= What the exercise asks =
Your job is to print, exactly, the lines in the data below from the line with "1161x966 pixels." through the line with "The image size is (1024, 768).", both included, and to omit any picture.

Screenshot grounding data
___

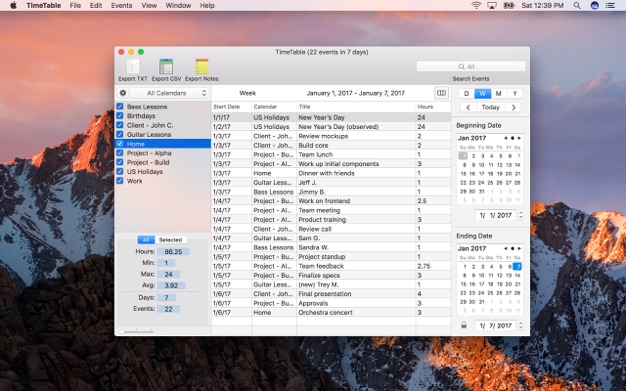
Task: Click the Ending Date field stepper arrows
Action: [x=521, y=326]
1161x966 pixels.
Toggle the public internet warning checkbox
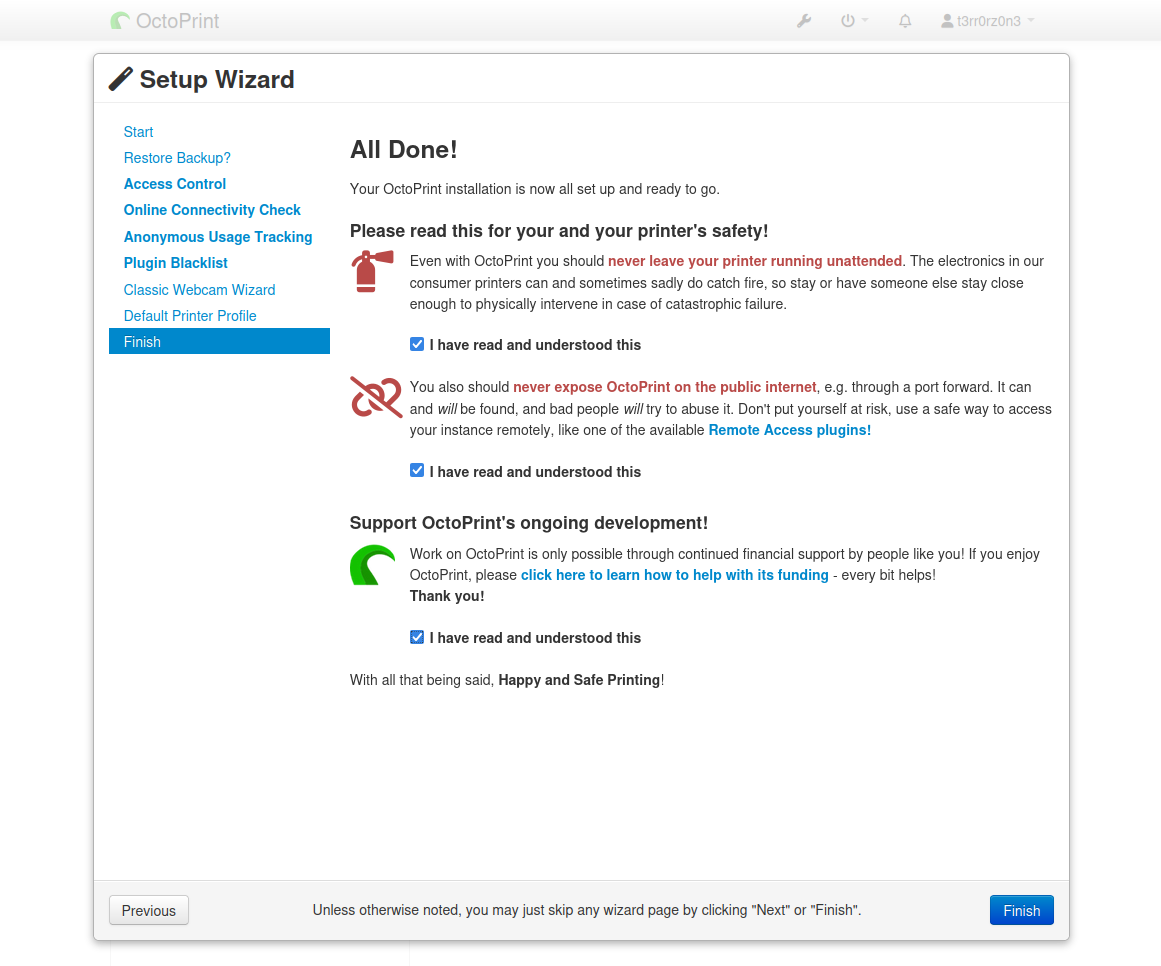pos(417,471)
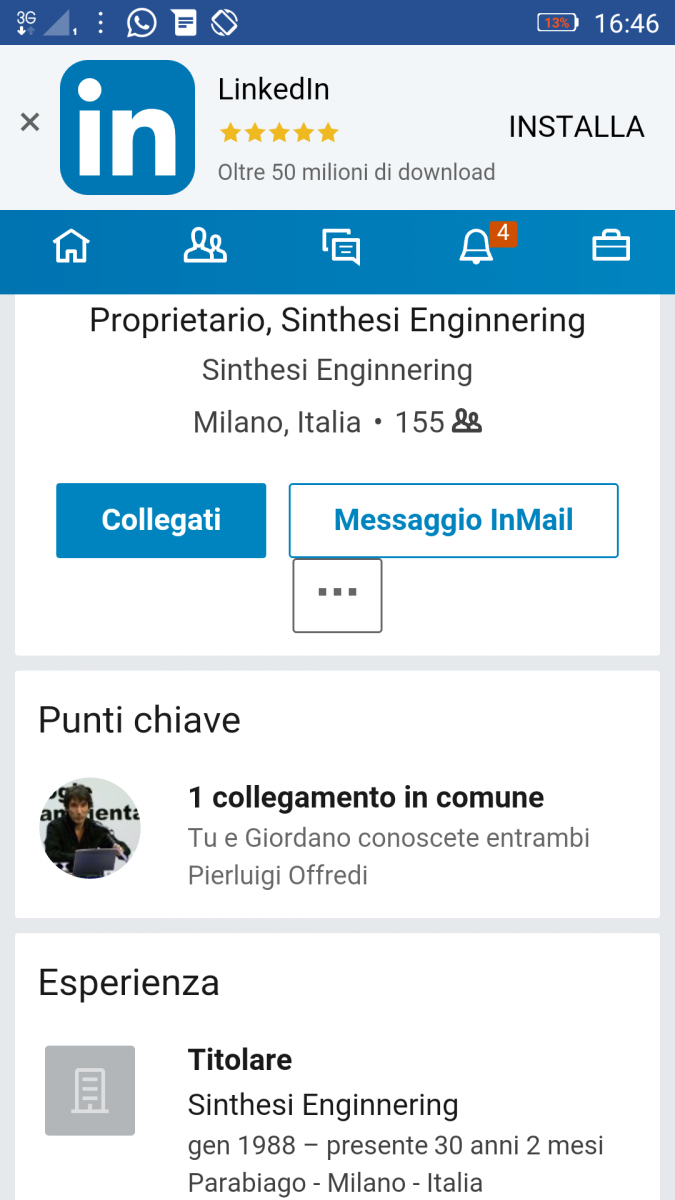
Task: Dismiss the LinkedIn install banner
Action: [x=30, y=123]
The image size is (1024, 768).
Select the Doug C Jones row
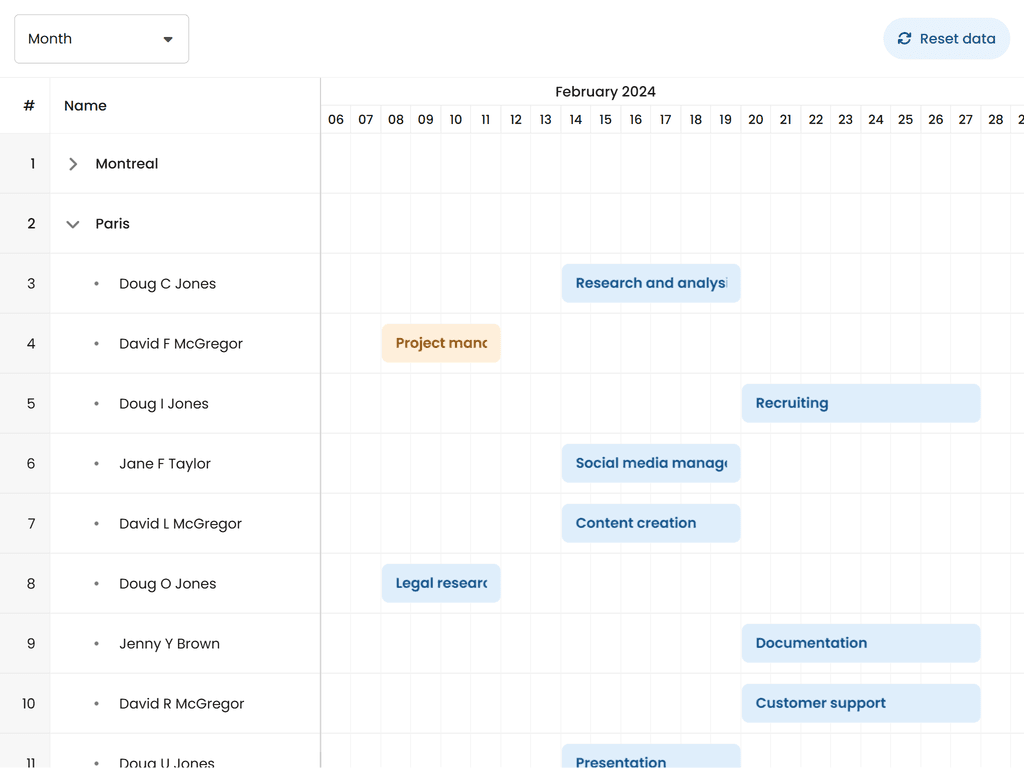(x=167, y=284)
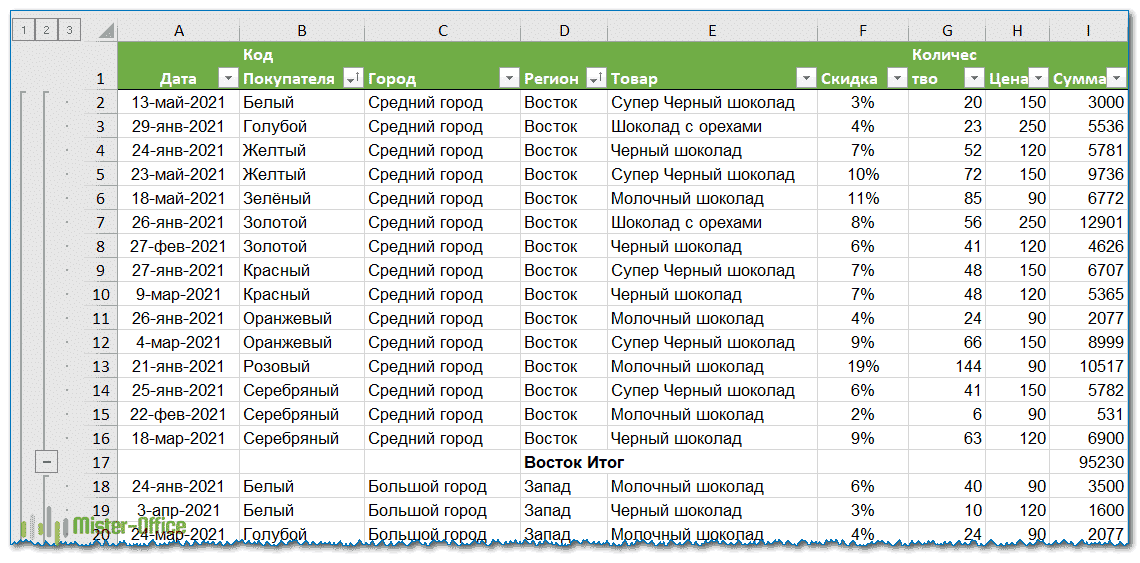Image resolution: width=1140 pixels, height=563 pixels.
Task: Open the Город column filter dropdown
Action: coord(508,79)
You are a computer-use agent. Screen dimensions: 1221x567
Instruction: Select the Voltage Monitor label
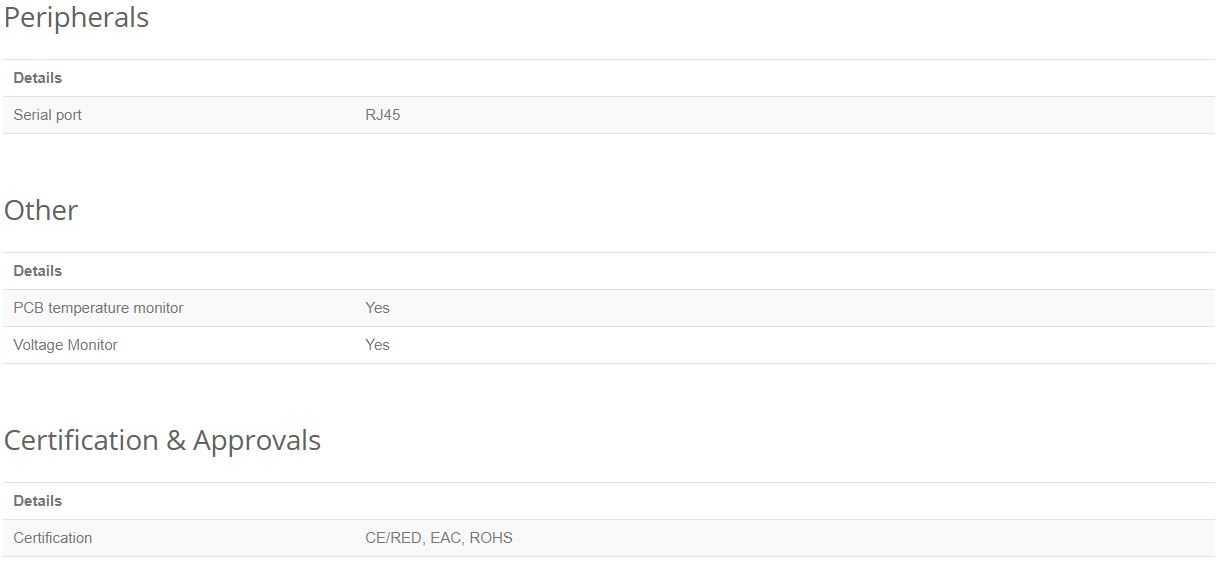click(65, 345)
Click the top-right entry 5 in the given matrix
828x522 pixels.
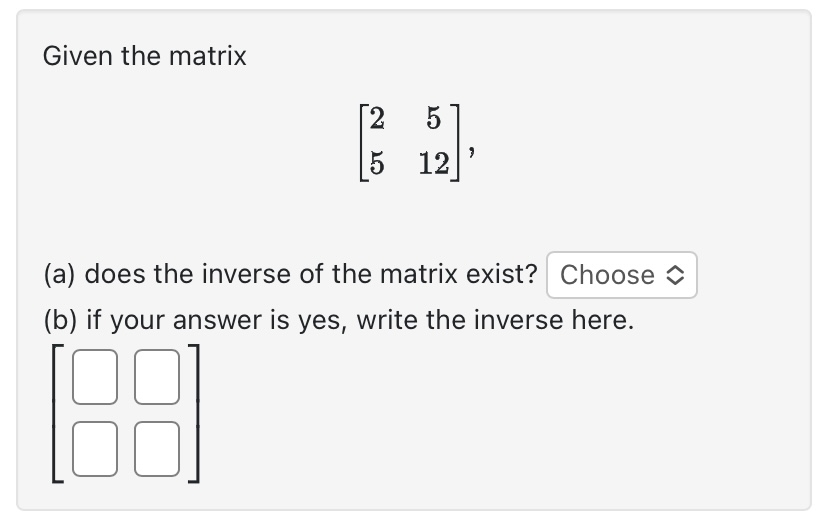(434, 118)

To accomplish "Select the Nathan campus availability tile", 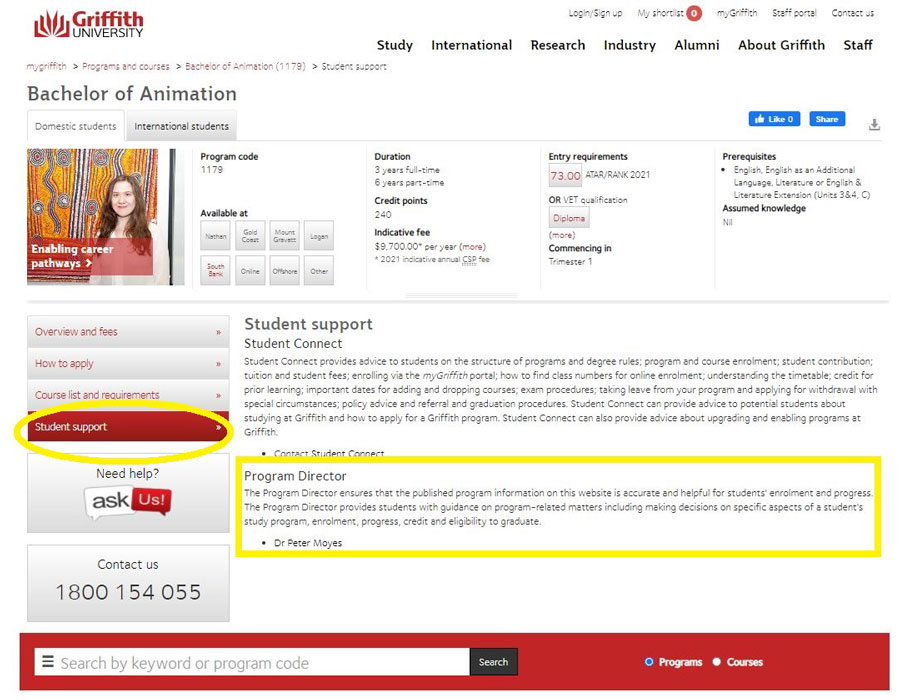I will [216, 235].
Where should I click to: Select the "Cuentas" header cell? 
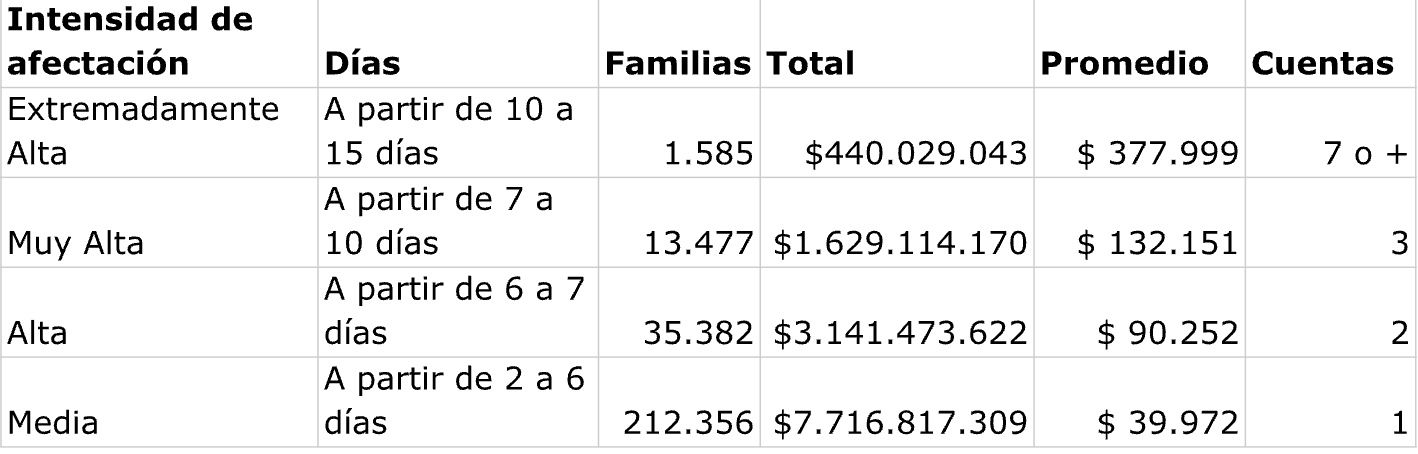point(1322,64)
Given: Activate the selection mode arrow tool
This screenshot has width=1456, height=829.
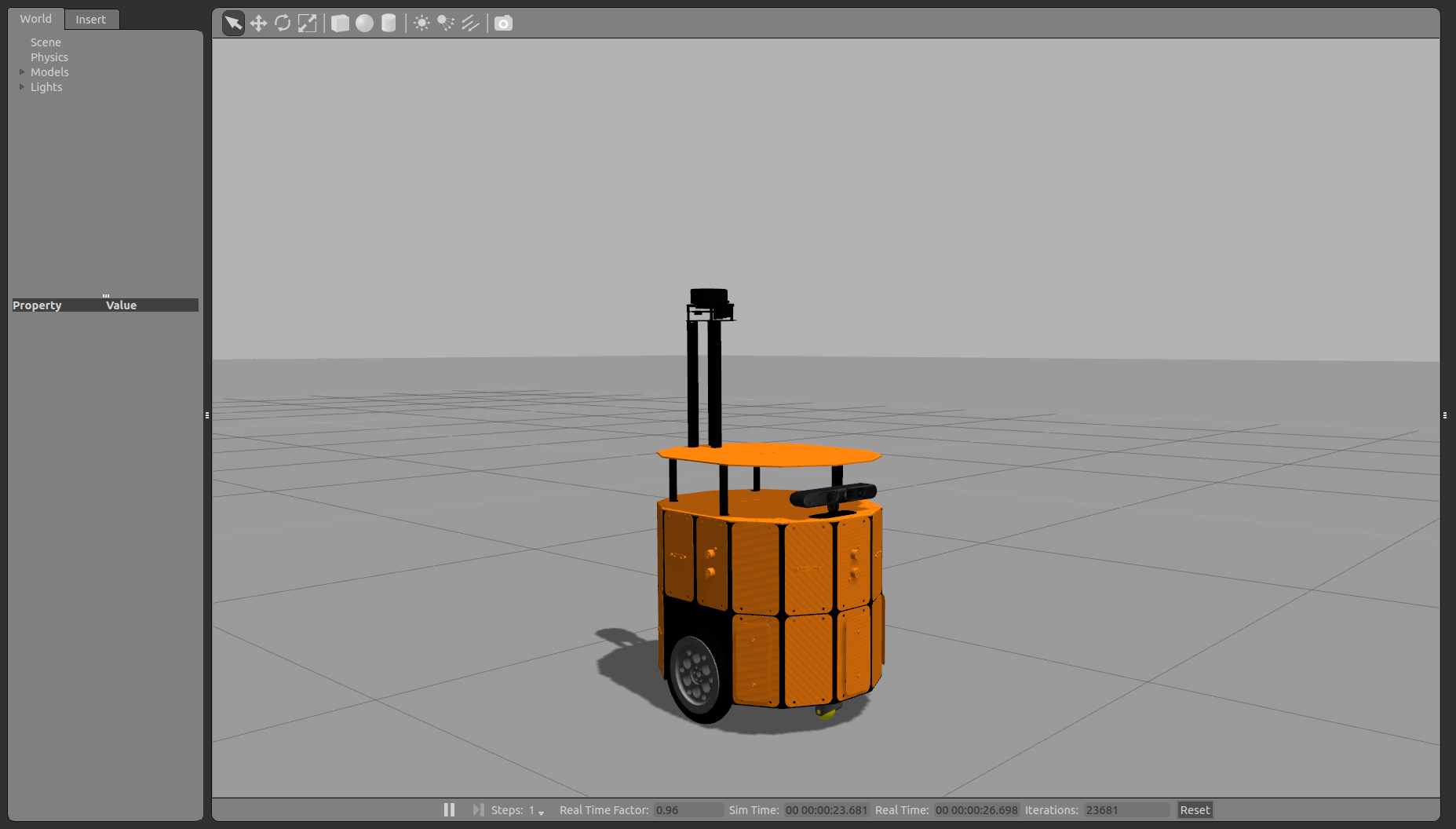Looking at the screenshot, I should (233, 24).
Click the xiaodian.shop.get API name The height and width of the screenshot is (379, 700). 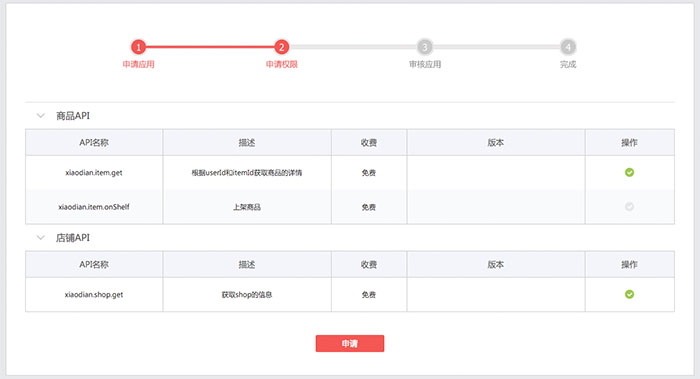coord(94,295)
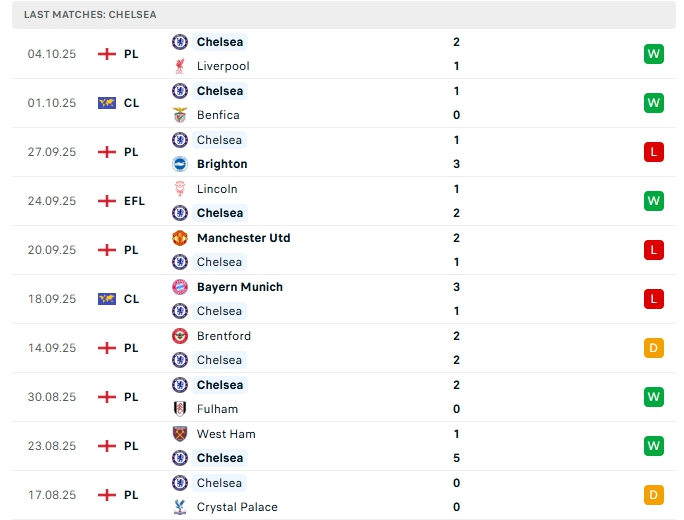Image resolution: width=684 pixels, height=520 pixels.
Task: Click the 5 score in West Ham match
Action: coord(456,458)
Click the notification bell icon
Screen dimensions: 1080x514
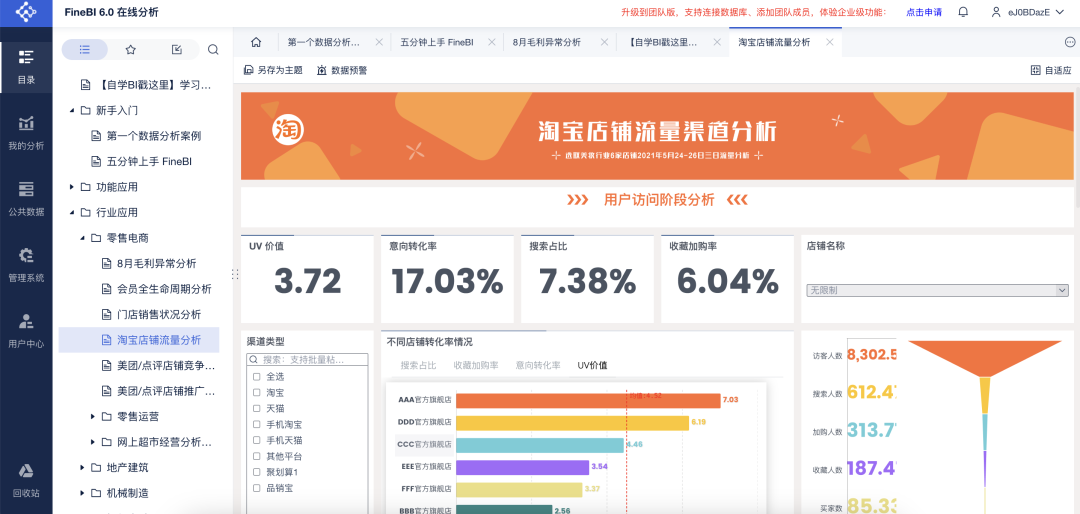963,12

___

= Your response =
1161x966 pixels.
Toggle the public internet warning checkbox
pos(417,471)
Task: Dismiss the LinkedIn install banner
Action: [x=30, y=123]
The image size is (1024, 768).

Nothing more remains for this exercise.